Now this return to what we may call the creative and controlling power
of spiritual forces is the key to the modern approach to life. We do not
understand, it may be, the meaning of our own terms. Spirit is a vague
enough word but we do know that the initiative is with desire and
purpose and understanding. These are positive and masterful; they are by
no means free; they are conditioned by the vaster order of which they
are a part, none the less our human world is plastic to their touch and
our material world as well. Carlyle has chanted all this gustily enough
but there is kindling truth in his stormy music. "Thus, like some wild
flaming, wild thundering train of heaven's artillery does this
mysterious mankind thunder and flame in long-drawn, quick succeeding
grandeur through the unknown deep. Earth's mountains are levelled and
her seas filled up in our passage. Can the earth which is but dead in a
vision resist spirits which have reality and are alive?"

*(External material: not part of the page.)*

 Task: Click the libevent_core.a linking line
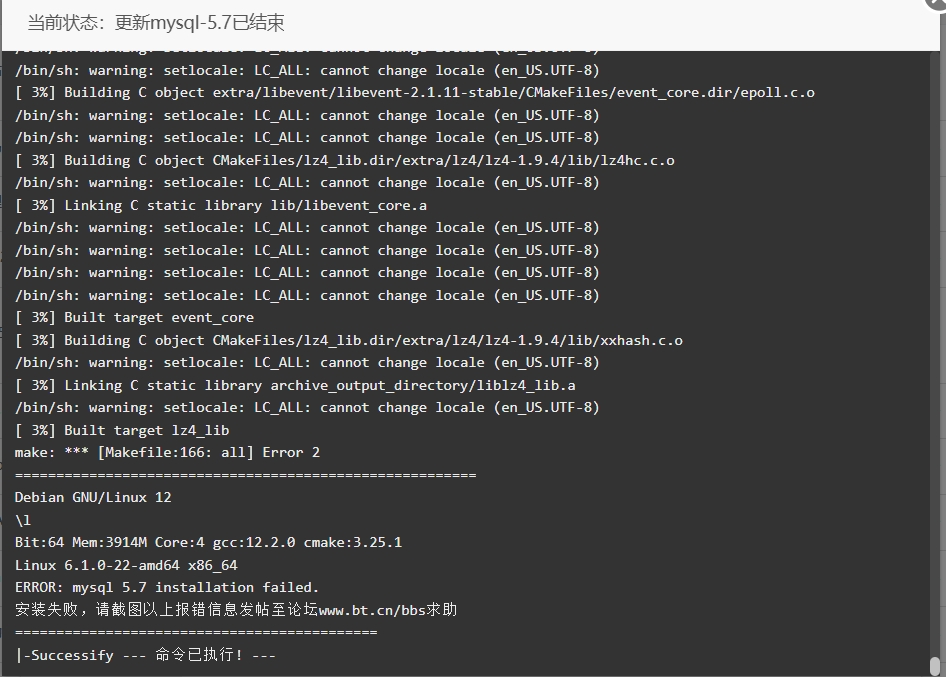pos(221,206)
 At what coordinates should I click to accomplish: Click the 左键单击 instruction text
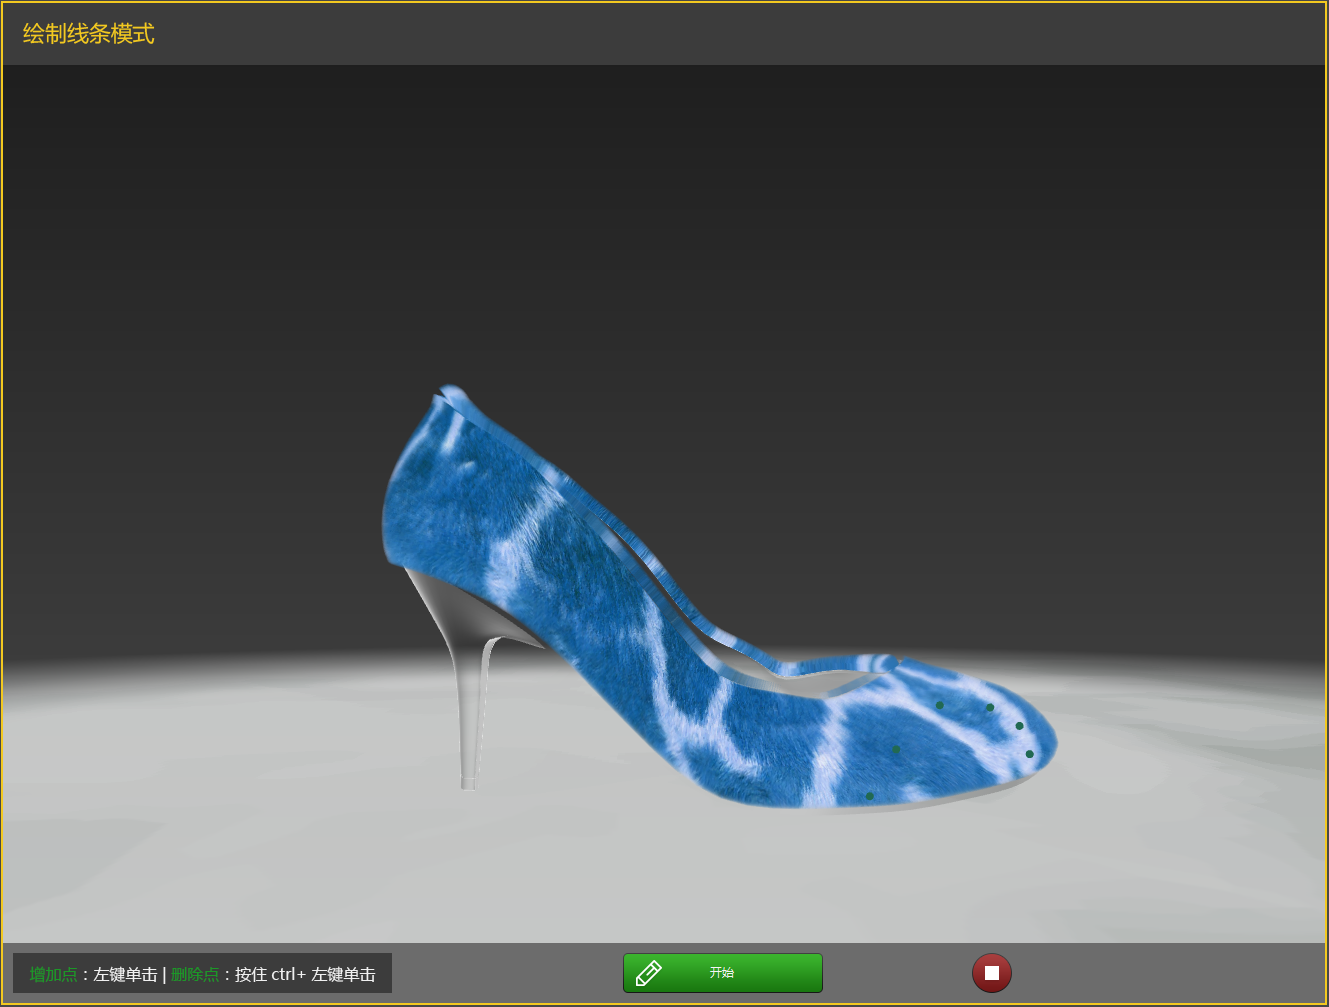[x=125, y=974]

_New England Transcendentalism. Quimby Again and the Dressers_
Curiously enough this quotation from a book which nowadays nobody likely
reads save perhaps in some college course on early Victorian literature,
brings us within sight of the beginnings of New Thought. A little group
of English and American thinkers, part philosophers, part poets, part
rebels against the established order, anticipated trained students in
their return upon the higher and more positive side of an older
philosophy. They made much of the inner life, its powers and its
possibilities; they affirmed the creative power of the soul; they
conceived life to lie plastic to the touch of vision and desire; they
thought themselves to be standing upon the threshold of a new world.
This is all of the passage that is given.